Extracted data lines
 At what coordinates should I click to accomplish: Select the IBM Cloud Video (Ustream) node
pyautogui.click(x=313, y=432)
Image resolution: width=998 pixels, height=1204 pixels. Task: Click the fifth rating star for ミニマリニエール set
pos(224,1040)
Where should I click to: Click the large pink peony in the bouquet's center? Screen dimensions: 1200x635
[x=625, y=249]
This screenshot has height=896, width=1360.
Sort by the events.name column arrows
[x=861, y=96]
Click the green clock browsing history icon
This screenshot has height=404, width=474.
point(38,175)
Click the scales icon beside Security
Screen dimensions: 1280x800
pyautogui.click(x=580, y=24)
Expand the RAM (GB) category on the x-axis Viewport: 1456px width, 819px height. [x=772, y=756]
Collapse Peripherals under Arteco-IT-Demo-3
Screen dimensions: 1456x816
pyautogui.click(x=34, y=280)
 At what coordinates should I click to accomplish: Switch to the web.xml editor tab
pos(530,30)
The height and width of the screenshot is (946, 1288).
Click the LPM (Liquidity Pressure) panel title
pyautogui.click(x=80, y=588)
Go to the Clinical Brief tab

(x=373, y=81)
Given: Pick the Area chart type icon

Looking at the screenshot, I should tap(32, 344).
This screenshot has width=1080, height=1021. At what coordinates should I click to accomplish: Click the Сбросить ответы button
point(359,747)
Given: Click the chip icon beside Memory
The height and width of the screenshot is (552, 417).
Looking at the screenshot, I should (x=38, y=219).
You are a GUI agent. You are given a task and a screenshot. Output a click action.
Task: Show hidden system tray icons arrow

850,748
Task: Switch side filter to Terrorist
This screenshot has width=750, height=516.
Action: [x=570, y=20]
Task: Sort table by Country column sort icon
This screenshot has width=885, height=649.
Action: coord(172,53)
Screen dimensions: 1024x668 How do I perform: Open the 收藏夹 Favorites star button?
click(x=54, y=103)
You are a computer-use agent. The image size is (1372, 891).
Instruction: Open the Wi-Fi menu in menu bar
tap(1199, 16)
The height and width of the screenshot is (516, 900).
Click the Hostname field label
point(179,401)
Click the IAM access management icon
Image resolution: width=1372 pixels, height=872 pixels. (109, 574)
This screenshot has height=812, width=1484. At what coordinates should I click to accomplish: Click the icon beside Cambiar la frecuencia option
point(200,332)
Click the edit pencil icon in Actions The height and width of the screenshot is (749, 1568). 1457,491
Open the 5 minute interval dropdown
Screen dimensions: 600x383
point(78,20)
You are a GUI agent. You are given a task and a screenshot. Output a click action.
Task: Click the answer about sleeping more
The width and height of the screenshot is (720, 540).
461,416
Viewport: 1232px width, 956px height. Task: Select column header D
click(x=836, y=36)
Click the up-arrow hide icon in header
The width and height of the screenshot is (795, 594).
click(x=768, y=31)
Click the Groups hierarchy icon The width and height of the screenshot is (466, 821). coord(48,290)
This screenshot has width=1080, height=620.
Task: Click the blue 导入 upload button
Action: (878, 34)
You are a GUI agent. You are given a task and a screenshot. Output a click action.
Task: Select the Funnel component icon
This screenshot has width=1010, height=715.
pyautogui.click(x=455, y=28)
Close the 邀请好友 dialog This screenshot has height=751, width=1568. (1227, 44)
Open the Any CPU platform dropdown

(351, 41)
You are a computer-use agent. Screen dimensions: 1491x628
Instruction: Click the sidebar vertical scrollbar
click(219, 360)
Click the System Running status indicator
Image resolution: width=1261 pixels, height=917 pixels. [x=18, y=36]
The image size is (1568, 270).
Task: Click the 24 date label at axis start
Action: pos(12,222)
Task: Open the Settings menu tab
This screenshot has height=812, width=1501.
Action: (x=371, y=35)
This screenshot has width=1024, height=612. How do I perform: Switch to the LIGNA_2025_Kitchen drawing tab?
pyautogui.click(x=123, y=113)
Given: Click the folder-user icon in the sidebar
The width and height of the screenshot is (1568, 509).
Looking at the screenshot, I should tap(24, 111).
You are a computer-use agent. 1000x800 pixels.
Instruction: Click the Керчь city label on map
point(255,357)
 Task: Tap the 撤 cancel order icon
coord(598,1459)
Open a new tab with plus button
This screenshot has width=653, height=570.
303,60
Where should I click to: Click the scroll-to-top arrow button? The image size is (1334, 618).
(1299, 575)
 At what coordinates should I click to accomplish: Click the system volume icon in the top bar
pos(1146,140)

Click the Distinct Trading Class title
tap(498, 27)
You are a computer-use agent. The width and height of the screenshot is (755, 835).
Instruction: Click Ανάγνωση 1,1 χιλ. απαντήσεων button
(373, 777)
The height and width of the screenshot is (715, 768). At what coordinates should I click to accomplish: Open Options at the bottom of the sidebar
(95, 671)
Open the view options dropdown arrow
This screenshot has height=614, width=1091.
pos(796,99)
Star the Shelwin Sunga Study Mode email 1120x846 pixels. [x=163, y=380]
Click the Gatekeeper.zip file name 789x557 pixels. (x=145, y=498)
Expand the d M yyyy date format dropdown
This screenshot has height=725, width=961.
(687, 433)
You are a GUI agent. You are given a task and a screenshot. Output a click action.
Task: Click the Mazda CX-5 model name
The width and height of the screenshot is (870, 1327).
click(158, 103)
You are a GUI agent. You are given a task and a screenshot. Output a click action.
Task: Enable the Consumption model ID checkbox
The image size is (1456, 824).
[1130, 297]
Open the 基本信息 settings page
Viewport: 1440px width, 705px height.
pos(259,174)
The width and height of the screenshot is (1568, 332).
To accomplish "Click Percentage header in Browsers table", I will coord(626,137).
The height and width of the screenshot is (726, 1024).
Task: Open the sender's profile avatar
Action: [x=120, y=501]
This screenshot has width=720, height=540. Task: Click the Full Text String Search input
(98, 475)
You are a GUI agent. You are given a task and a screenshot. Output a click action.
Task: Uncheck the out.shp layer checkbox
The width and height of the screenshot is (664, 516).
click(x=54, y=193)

* [Exercise]: Can you give again everything from the line that contains "Star the Shelwin" down to the line that contains "pos(259,174)", both of those lines included, reproducing each one precisely?

* [The result]:
Star the Shelwin Sunga Study Mode email 1120x846 pixels. [x=163, y=380]
Click the Gatekeeper.zip file name 789x557 pixels. (x=145, y=498)
Expand the d M yyyy date format dropdown
This screenshot has height=725, width=961.
(687, 433)
You are a GUI agent. You are given a task and a screenshot. Output a click action.
Task: Click the Mazda CX-5 model name
The width and height of the screenshot is (870, 1327).
click(158, 103)
You are a GUI agent. You are given a task and a screenshot. Output a click action.
Task: Enable the Consumption model ID checkbox
The image size is (1456, 824).
[1130, 297]
Open the 基本信息 settings page
Viewport: 1440px width, 705px height.
pos(259,174)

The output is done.